Selected passage:
┌────────

Re: quick question about new consumer api

2014-07-07 Thread Guozhang Wang
We plan to have a working prototype ready end of September.

Guozhang


On Mon, Jul 7, 2014 at 11:05 AM, Jason Rosenberg  wrote:

> Great, that's reassuring!
>
> What's the time frame for having a more or less stable version to try out?
>
> Jason
>
>
> On Mon, Jul 7, 2014 at 12:59 PM, Guozhang Wang  wrote:
>
> > I see your point now. The old consumer does have a hard-coded
> > "round-robin-per-topic" logic which have this issue. In the new consumer,
> > we will make the assignment logic customizable so that people can specify
> > different rebalance algorithms they like.
> >
> > Also I will soon send out a new consumer design summary email for more
> > comments. Feel free to give us more thoughts you have about the new
> > consumer design.
> >
> > Guozhang
> >
> >
> > On Mon, Jul 7, 2014 at 8:44 AM, Jason Rosenberg 
> wrote:
> >
> > > Guozhang,
> > >
> > > I'm not suggesting we parallelize within a partition
> > >
> > > The problem with the current high-level consumer is, if you use a regex
> > to
> > > select multiple topics, and then have multiple consumers in the same
> > group,
> > > usually the first consumer will 'own' all the topics, and no amount of
> > > sub-sequent rebalancing will allow other consumers in the group to own
> > some
> > > of the topics.  Re-balancing does allow other consumers to own multiple
> > > partitions, but if a topic has only 1 partition, only the first
> consumer
> > to
> > > initialize will get all the work.
> > >
> > > So, I'm wondering if the new api will be better about re-balancing the
> > work
> > > at the partition level, and not the topic level, as such.
> > >
> > > Jason
> > >
> > >
> > > On Mon, Jul 7, 2014 at 11:17 AM, Guozhang Wang 
> > wrote:
> > >
> > > > Hi Jason,
> > > >
> > > > In the new design the consumption is still at the per-partition
> > > > granularity. The main rationale of doing this is ordering: Within a
> > > > partition we want to preserve the ordering such that message B
> produced
> > > > after message A will also be consumed and processed after message A.
> > And
> > > > producers can use keys to make sure messages with the same ordering
> > group
> > > > will be in the same partition. To do this we have to make one
> partition
> > > > only being consumed by a single client at a time. On the other hand,
> > when
> > > > one wants to add the number of consumers beyond the number of
> > partitions,
> > > > he can always use the topic tool to dynamically add more partitions
> to
> > > the
> > > > topic.
> > > >
> > > > Do you have a specific scenario in mind that would require
> > > single-partition
> > > > topics?

└────────

Data:
┌────────

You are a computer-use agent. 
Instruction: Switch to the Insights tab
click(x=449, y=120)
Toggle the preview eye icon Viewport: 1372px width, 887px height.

└────────

To be done:
1. Using the thread on the new consumer API, say whether each statement agrees with it: (a) a working prototype is planned for the end of September; (b) in the new consumer, the assignment logic will stay hard-coded; (c) in the new design, consumption moves to per-topic granularity. Answer yes or no for each, and quote the words of the thread that decide it.
2. Repeat the part of the thread on the new consumer API that starts with "2014-07-07 Thread Guozhang" and goes on through "to try out?".
The lines above are separate material and are not part of the thread.

Answers to each task:
1.
(a) Yes: "We plan to have a working prototype ready end of September."
(b) No: "we will make the assignment logic customizable"
(c) No: "In the new design the consumption is still at the per-partition"

2.
2014-07-07 Thread Guozhang Wang
We plan to have a working prototype ready end of September.

Guozhang


On Mon, Jul 7, 2014 at 11:05 AM, Jason Rosenberg  wrote:

> Great, that's reassuring!
>
> What's the time frame for having a more or less stable version to try out?